Task directions:
Rewrite the listing below, swapping every "GUI agent" for "GUI assistant" and keeping everything else the same.

━━━━━━━━━━━━━━━━━━━━━━━━━━━━━━

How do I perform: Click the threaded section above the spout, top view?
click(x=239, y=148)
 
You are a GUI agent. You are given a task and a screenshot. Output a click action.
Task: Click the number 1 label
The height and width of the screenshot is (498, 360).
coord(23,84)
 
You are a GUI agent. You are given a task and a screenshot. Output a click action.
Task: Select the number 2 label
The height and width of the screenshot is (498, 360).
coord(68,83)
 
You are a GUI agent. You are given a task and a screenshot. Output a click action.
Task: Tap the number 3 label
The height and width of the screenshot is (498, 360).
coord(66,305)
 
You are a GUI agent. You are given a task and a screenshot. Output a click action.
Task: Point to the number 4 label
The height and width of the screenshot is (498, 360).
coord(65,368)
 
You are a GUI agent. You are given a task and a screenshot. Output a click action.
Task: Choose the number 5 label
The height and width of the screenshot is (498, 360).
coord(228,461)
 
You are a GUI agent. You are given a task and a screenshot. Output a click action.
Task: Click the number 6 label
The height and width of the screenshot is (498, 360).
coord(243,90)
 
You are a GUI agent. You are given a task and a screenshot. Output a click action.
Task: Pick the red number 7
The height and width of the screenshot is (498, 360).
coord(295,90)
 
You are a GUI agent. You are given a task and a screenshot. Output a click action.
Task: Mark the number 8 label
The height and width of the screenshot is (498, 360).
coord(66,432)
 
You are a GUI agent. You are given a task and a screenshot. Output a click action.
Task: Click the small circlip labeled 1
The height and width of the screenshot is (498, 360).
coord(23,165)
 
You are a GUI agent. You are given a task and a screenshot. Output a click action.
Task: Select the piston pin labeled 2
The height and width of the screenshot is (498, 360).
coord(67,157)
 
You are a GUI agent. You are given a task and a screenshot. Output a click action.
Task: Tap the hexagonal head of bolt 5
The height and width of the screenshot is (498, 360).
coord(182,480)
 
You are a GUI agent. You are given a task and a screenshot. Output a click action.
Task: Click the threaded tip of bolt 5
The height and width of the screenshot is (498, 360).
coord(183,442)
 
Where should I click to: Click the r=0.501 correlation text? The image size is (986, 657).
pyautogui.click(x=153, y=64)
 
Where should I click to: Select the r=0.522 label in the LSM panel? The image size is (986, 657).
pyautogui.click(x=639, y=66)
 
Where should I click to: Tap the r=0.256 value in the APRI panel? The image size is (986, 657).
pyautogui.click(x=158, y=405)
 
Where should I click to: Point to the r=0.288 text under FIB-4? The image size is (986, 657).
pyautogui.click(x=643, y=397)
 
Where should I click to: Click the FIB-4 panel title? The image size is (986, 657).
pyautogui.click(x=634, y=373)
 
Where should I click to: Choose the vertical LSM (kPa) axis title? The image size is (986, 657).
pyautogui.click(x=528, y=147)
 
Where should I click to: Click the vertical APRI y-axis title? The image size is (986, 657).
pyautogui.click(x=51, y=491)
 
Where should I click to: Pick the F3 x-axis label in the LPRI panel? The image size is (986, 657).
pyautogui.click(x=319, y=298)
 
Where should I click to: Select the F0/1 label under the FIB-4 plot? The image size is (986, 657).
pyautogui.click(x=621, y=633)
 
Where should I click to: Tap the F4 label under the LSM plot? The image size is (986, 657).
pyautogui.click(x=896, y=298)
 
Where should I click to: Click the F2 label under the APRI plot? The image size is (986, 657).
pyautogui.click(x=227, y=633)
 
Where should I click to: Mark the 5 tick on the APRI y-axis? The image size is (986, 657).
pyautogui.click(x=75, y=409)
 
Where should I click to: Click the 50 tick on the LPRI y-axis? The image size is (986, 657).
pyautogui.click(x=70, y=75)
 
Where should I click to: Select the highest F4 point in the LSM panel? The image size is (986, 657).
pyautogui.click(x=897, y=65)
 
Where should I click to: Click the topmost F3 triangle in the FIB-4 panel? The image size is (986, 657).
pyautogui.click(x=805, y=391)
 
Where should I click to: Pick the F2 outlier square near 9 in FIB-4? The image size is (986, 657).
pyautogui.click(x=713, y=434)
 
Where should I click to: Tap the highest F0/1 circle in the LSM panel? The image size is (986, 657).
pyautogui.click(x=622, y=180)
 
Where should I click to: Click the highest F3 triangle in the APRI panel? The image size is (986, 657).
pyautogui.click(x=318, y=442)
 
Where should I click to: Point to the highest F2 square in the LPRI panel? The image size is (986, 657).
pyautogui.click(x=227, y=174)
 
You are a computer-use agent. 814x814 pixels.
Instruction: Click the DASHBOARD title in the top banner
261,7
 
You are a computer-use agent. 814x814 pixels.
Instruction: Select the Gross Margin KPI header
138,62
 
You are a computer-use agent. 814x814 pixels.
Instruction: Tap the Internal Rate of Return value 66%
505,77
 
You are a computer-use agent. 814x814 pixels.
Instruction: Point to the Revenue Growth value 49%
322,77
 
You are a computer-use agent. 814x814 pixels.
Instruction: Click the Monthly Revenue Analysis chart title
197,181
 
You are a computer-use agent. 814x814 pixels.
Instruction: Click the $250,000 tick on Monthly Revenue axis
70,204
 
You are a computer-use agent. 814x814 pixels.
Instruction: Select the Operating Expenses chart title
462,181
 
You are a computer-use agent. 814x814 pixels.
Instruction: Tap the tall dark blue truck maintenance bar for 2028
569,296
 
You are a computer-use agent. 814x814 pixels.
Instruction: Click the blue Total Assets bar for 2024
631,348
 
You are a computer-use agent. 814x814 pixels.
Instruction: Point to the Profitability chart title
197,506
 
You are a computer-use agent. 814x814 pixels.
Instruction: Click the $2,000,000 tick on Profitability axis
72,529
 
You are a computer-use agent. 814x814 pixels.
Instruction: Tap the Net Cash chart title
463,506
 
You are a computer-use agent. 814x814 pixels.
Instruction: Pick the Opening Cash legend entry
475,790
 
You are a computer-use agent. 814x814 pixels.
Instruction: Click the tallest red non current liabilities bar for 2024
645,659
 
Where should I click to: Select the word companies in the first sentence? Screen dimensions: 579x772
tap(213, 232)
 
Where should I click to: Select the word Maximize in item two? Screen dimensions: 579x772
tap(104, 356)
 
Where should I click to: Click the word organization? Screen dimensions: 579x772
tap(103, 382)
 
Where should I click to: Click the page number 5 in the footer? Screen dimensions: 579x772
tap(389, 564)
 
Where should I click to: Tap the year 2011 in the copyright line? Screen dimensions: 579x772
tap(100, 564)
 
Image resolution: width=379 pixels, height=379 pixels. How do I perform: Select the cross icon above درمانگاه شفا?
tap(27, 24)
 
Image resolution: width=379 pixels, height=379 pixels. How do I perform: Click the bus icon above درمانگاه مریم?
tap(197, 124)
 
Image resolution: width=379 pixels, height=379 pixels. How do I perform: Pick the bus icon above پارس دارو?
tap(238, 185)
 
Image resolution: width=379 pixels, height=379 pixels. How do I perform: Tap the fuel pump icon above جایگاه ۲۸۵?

━━━━━━━━━━━━━━━━━━━━━━━━━━━━━━

Exercise result:
How do I perform: Click the threaded section above the spout, top view?
click(x=239, y=148)
 
You are a GUI assistant. You are given a task and a screenshot. Output a click action.
Task: Click the number 1 label
The height and width of the screenshot is (498, 360).
coord(23,84)
 
You are a GUI assistant. You are given a task and a screenshot. Output a click action.
Task: Select the number 2 label
The height and width of the screenshot is (498, 360).
coord(68,83)
 
You are a GUI assistant. You are given a task and a screenshot. Output a click action.
Task: Tap the number 3 label
The height and width of the screenshot is (498, 360).
coord(66,305)
 
You are a GUI assistant. You are given a task and a screenshot. Output a click action.
Task: Point to the number 4 label
The height and width of the screenshot is (498, 360).
coord(65,368)
 
You are a GUI assistant. You are given a task and a screenshot. Output a click action.
Task: Choose the number 5 label
The height and width of the screenshot is (498, 360).
coord(228,461)
 
You are a GUI assistant. You are given a task and a screenshot. Output a click action.
Task: Click the number 6 label
The height and width of the screenshot is (498, 360).
coord(243,90)
 
You are a GUI assistant. You are given a task and a screenshot. Output a click action.
Task: Pick the red number 7
The height and width of the screenshot is (498, 360).
coord(295,90)
 
You are a GUI assistant. You are given a task and a screenshot. Output a click action.
Task: Mark the number 8 label
The height and width of the screenshot is (498, 360).
coord(66,432)
 
You are a GUI assistant. You are given a task and a screenshot. Output a click action.
Task: Click the small circlip labeled 1
The height and width of the screenshot is (498, 360).
coord(23,165)
 
You are a GUI assistant. You are given a task and a screenshot. Output a click action.
Task: Select the piston pin labeled 2
The height and width of the screenshot is (498, 360).
coord(67,157)
 
You are a GUI assistant. You are given a task and a screenshot. Output a click action.
Task: Tap the hexagonal head of bolt 5
The height and width of the screenshot is (498, 360).
coord(182,480)
 
You are a GUI assistant. You are given a task and a screenshot. Output a click action.
Task: Click the threaded tip of bolt 5
The height and width of the screenshot is (498, 360).
coord(183,442)
 
Where should I click to: Click the r=0.501 correlation text? The image size is (986, 657).
pyautogui.click(x=153, y=64)
 
Where should I click to: Select the r=0.522 label in the LSM panel? The image size is (986, 657).
pyautogui.click(x=639, y=66)
 
Where should I click to: Tap the r=0.256 value in the APRI panel? The image size is (986, 657).
pyautogui.click(x=158, y=405)
 
Where should I click to: Point to the r=0.288 text under FIB-4? The image size is (986, 657).
pyautogui.click(x=643, y=397)
 
Where should I click to: Click the FIB-4 panel title? The image size is (986, 657).
pyautogui.click(x=634, y=373)
 
Where should I click to: Choose the vertical LSM (kPa) axis title? The image size is (986, 657).
pyautogui.click(x=528, y=147)
 
Where should I click to: Click the vertical APRI y-axis title? The image size is (986, 657).
pyautogui.click(x=51, y=491)
 
Where should I click to: Pick the F3 x-axis label in the LPRI panel? The image size is (986, 657).
pyautogui.click(x=319, y=298)
 
Where should I click to: Select the F0/1 label under the FIB-4 plot? The image size is (986, 657).
pyautogui.click(x=621, y=633)
 
Where should I click to: Tap the F4 label under the LSM plot? The image size is (986, 657).
pyautogui.click(x=896, y=298)
 
Where should I click to: Click the F2 label under the APRI plot? The image size is (986, 657).
pyautogui.click(x=227, y=633)
 
Where should I click to: Mark the 5 tick on the APRI y-axis? The image size is (986, 657).
pyautogui.click(x=75, y=409)
 
Where should I click to: Click the 50 tick on the LPRI y-axis? The image size is (986, 657).
pyautogui.click(x=70, y=75)
 
Where should I click to: Select the highest F4 point in the LSM panel? The image size is (986, 657).
pyautogui.click(x=897, y=65)
 
Where should I click to: Click the topmost F3 triangle in the FIB-4 panel? The image size is (986, 657).
pyautogui.click(x=805, y=391)
 
Where should I click to: Pick the F2 outlier square near 9 in FIB-4? The image size is (986, 657).
pyautogui.click(x=713, y=434)
 
Where should I click to: Tap the highest F0/1 circle in the LSM panel? The image size is (986, 657).
pyautogui.click(x=622, y=180)
 
Where should I click to: Click the highest F3 triangle in the APRI panel? The image size is (986, 657).
pyautogui.click(x=318, y=442)
 
Where should I click to: Point to the highest F2 square in the LPRI panel? The image size is (986, 657).
pyautogui.click(x=227, y=174)
 
You are a computer-use agent. 814x814 pixels.
Instruction: Click the DASHBOARD title in the top banner
261,7
 
You are a computer-use agent. 814x814 pixels.
Instruction: Select the Gross Margin KPI header
138,62
 
You are a computer-use agent. 814x814 pixels.
Instruction: Tap the Internal Rate of Return value 66%
505,77
 
You are a computer-use agent. 814x814 pixels.
Instruction: Point to the Revenue Growth value 49%
322,77
 
You are a computer-use agent. 814x814 pixels.
Instruction: Click the Monthly Revenue Analysis chart title
197,181
 
You are a computer-use agent. 814x814 pixels.
Instruction: Click the $250,000 tick on Monthly Revenue axis
70,204
 
You are a computer-use agent. 814x814 pixels.
Instruction: Select the Operating Expenses chart title
462,181
 
You are a computer-use agent. 814x814 pixels.
Instruction: Tap the tall dark blue truck maintenance bar for 2028
569,296
 
You are a computer-use agent. 814x814 pixels.
Instruction: Click the blue Total Assets bar for 2024
631,348
 
You are a computer-use agent. 814x814 pixels.
Instruction: Point to the Profitability chart title
197,506
 
You are a computer-use agent. 814x814 pixels.
Instruction: Click the $2,000,000 tick on Profitability axis
72,529
 
You are a computer-use agent. 814x814 pixels.
Instruction: Tap the Net Cash chart title
463,506
 
You are a computer-use agent. 814x814 pixels.
Instruction: Pick the Opening Cash legend entry
475,790
 
You are a computer-use agent. 814x814 pixels.
Instruction: Click the tallest red non current liabilities bar for 2024
645,659
 
Where should I click to: Select the word companies in the first sentence? Screen dimensions: 579x772
tap(213, 232)
 
Where should I click to: Select the word Maximize in item two? Screen dimensions: 579x772
tap(104, 356)
 
Where should I click to: Click the word organization? Screen dimensions: 579x772
tap(103, 382)
 
Where should I click to: Click the page number 5 in the footer? Screen dimensions: 579x772
tap(389, 564)
 
Where should I click to: Tap the year 2011 in the copyright line? Screen dimensions: 579x772
tap(100, 564)
 
Image resolution: width=379 pixels, height=379 pixels. How do I perform: Select the cross icon above درمانگاه شفا?
tap(27, 24)
 
Image resolution: width=379 pixels, height=379 pixels. How do I perform: Click the bus icon above درمانگاه مریم?
tap(197, 124)
 
Image resolution: width=379 pixels, height=379 pixels. How do I perform: Pick the bus icon above پارس دارو?
tap(238, 185)
 
Image resolution: width=379 pixels, height=379 pixels. How do I perform: Tap the fuel pump icon above جایگاه ۲۸۵?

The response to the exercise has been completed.